§ Exercise description
Check each statement against the guide below on setting up a Hadoop cluster on Google Cloud. Answer yes or no for each, and quote the words from the guide that decide it. (a) Google gives a credit worth $300 to a new account. (b) The assignment uses a cluster type with several master nodes. (c) Once the first project is set up, the next step is to go to Data Proc -> Cluster.

Step by Step guide to create multi-cluster in Google Cloud, Read and Write CSV Files from Jupiter Notebook Hosted on Google Cloud

Prabhat Goel
3 min readApr 10, 2022

Please find below step by step instruction to setup the multi-node Hadoop cluster on google cloud and using PySpark framework in Jupiter notebook hosted/stored in bucket in Google cloud.

  1. Create your account on Google Cloud — By providing your credit card detail. Google gives you a credit worth $300.
  2. After setting up your first project in Google Cloud. Go to Data Proc -> Cluster.
Data Proc -> Cluster.

3. Once you click on cluster you will get a screen like below

4. Click on Cluster/ Try this API and configure “Master and Worker Node”

5. Below is the image showing – How to configure the “Master Node”.

(5.1) Give name to “Master Node”

(5.2) Select the cluster type — for our assignment we have chosen the “Standard” Cluster Type i.e. One master and N worker Node.

§ Provided data
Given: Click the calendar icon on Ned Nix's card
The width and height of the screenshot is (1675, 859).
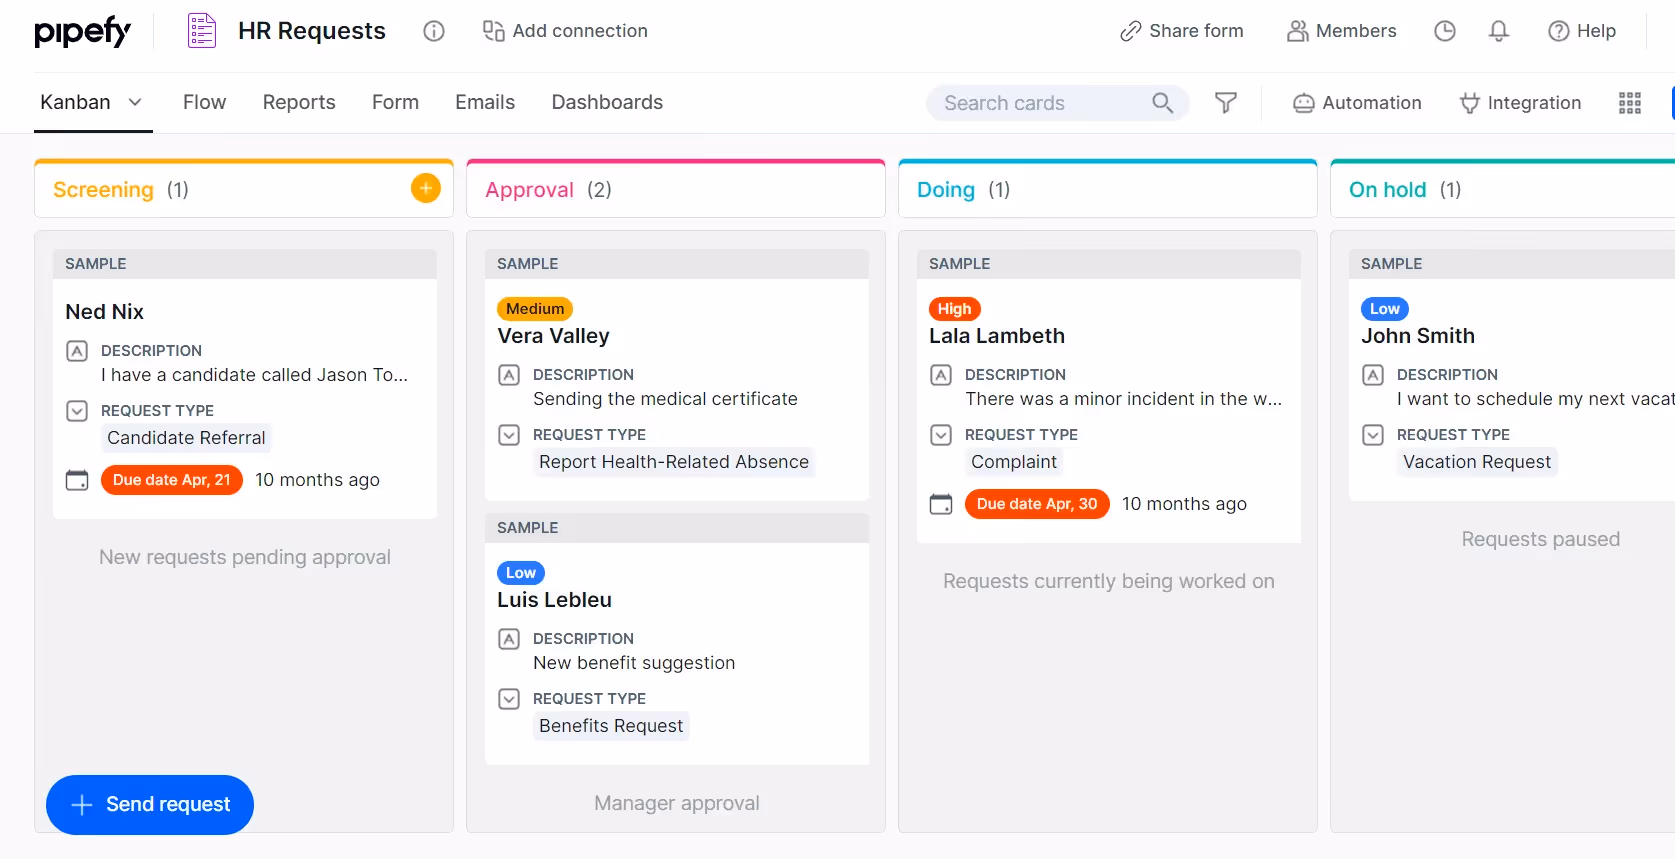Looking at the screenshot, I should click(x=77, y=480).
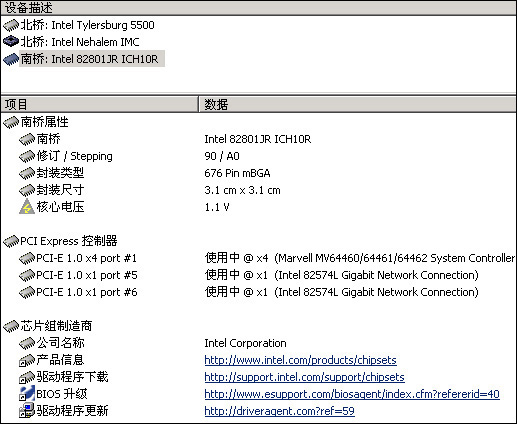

§ Solution to this problem
(a) Yes: "Google gives you a credit worth $300."
(b) No: "for our assignment we have chosen the “Standard” Cluster Type i.e. One master and N worker Node."
(c) Yes: "After setting up your first project in Google Cloud. Go to Data Proc -> Cluster."